How Much Exercise Do You Need In A Day? - True Conditioning

How Much Exercise Do You Need In A Day?


How Much Exercise Do You Need In A Day?

June 10, 2019

Written by: Aaron J.


This is the question that is on most people’s mind and it’s easy to get confused with all the information available to us. So what is the magic formula? The answer is this: there is no magic formula and everyone is different. But here are a few simple rules that just about everyone can follow to stay happy and healthy.

According the Mayo Clinic, a healthy adult should be doing approximately 150 minutes of moderate aerobic activity or 75 minutes of vigorous aerobic activity per week. Combined with two days of strength training, this is a general formula to get you started.

So the next question what does this exercise commitment look like? Again, there is no one right answer to this and everyone is different, but here is a general idea of a week of exercise:

Day 1: 30 minutes of brisk walking. Treadmill or outdoors. 30 minutes of weight training.

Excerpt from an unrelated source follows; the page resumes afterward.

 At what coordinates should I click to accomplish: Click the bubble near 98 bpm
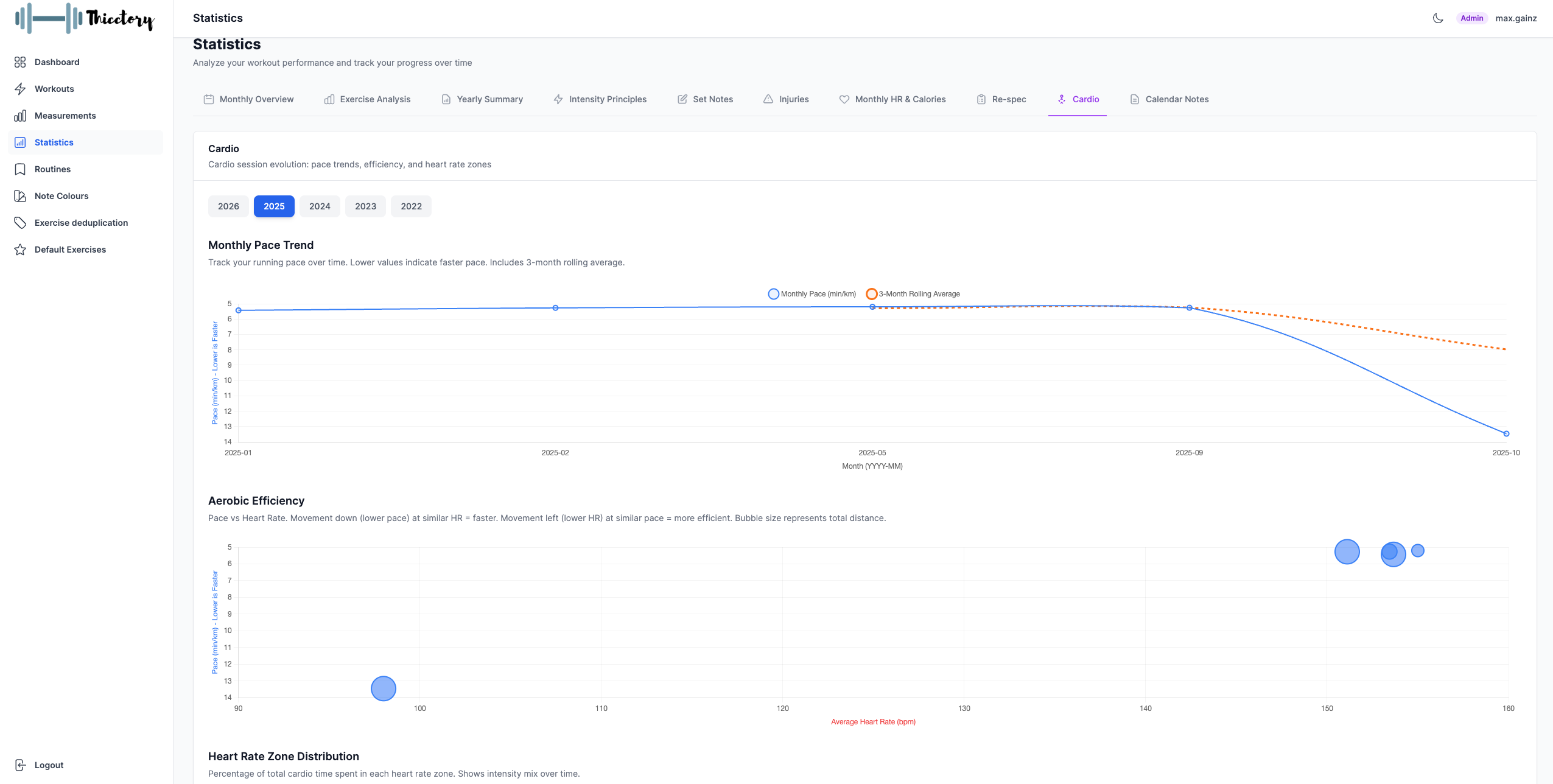[384, 688]
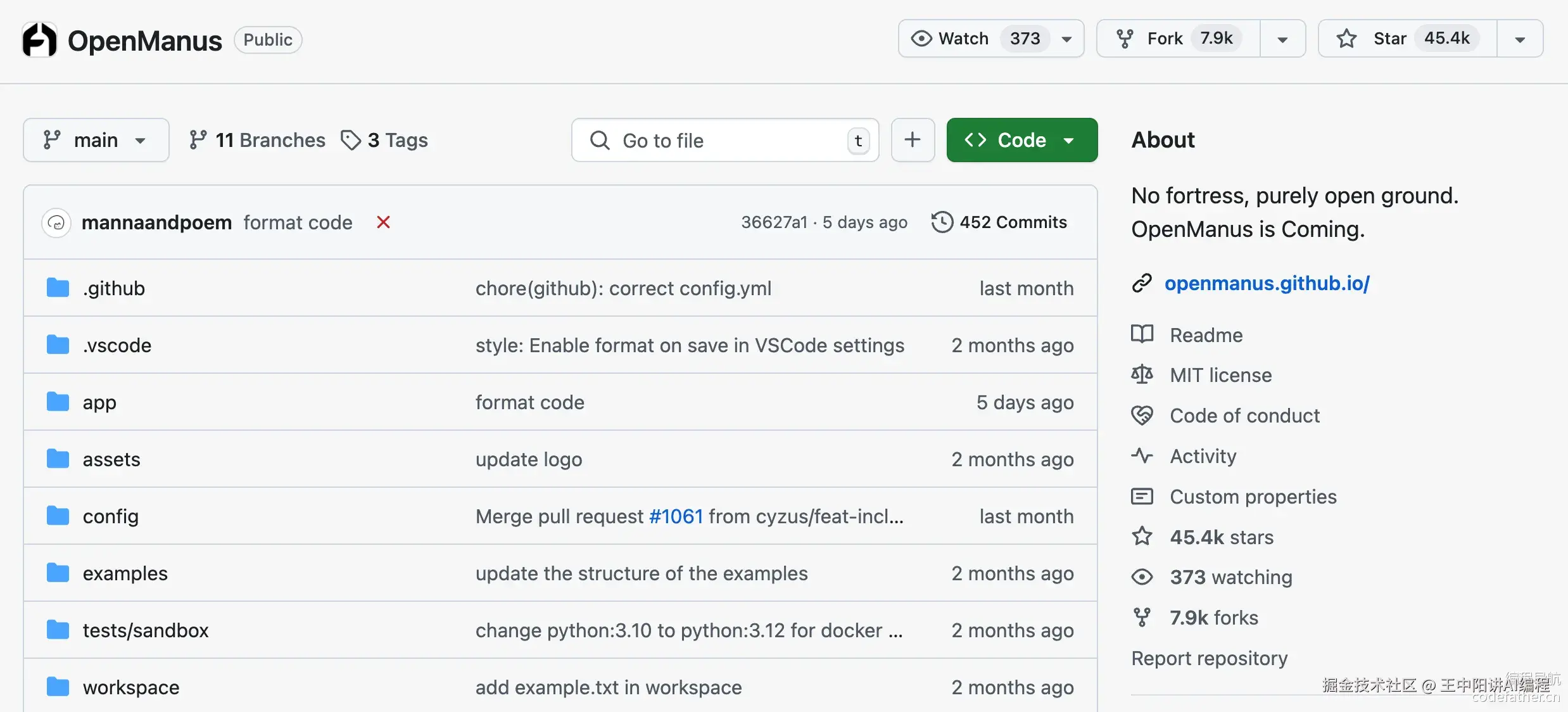The image size is (1568, 712).
Task: Open the main branch dropdown
Action: pos(96,140)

Day 2: 30 minutes of swimming or cycling

Day 3: rest

Day 4: 30 minutes of walking or cycling. 30 minutes of weight training.

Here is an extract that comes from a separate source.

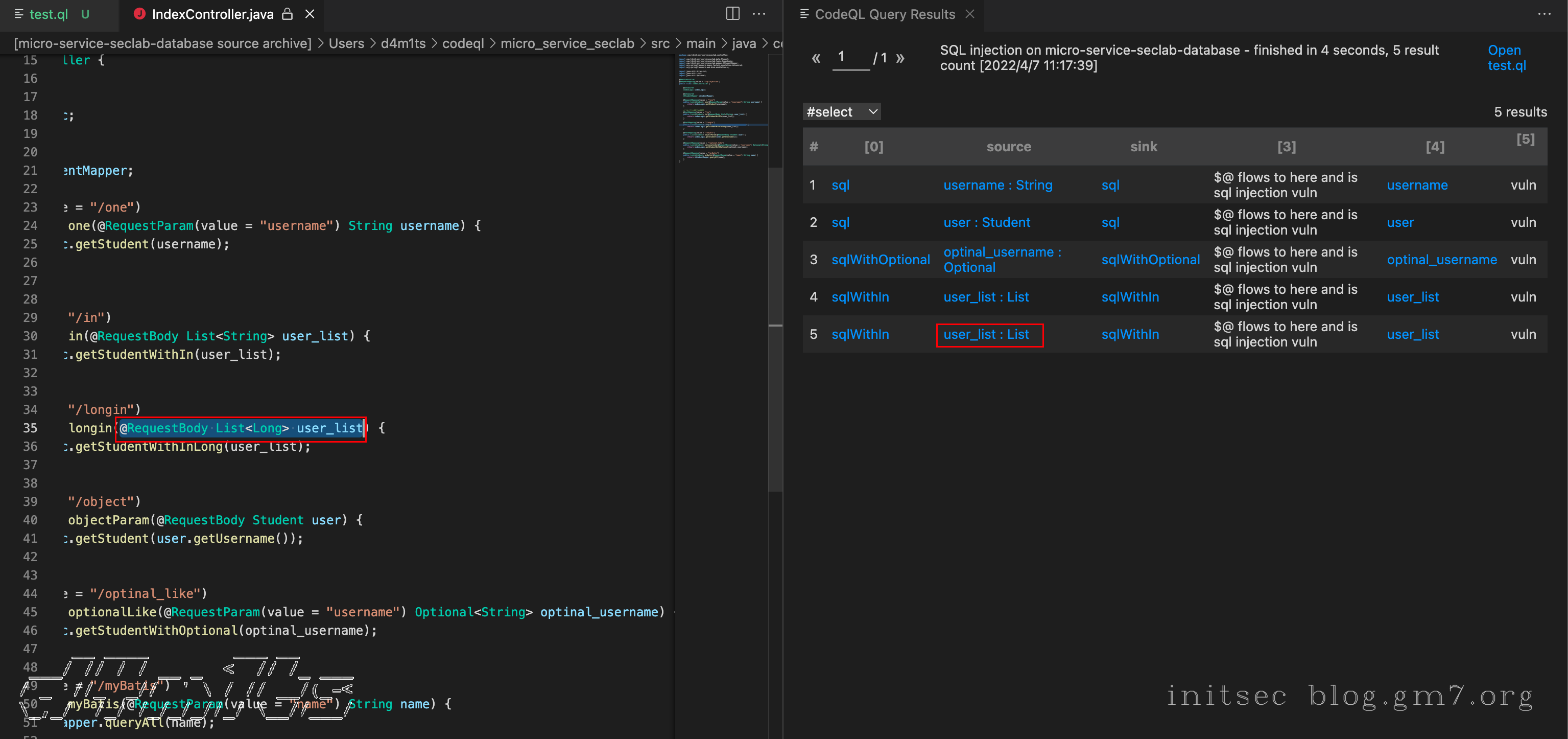
Task: Open the results panel more actions menu
Action: click(x=1545, y=13)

Day 5: 30 minutes of swimming

Now, we all know that it isn’t always feasible to fit  30-60 minutes in all at the same time. Guess what? That’s okay! Break it up into more manageable chunks of time.  Aim for 15 minutes in the morning followed by 15 minutes at night. Wherever you can fit it in is great as long as you get your heart rate up.

Speaking of heart rate, the next important thing is to take note of is your exercise intensity. Ideally you want to see your heart rate at around 65% of your MHR (maximum heart rate). The simple way to calculate this is to subtract your age from 220, then multiply that number by .65. This number is the beats per minute you will need to reach 65% of MHR.

Example: If you are 40, subtract 40 from 220. This equals 180. Multiply 180 by .65. This equals 117. Therefore 117 is 65% of your max heart rate. Simple right?

Another way to ensure you are working hard enough to benefit from your chosen activity is to use the rate of perceived exertion. According to the Borg RPE, the scale claims that at a level 6, you are sedentary and at a level 20 you are exerting maximum effort (cannot be sustained). The target range for aerobic activity is between 12-16. This scale is subjective but is a good guideline.

Whatever exercise you choose to do, keep it interesting and keep progressing. Remember, nothing happens overnight but if you are consistent and dedicated you will see results as you move towards your health and fitness goals!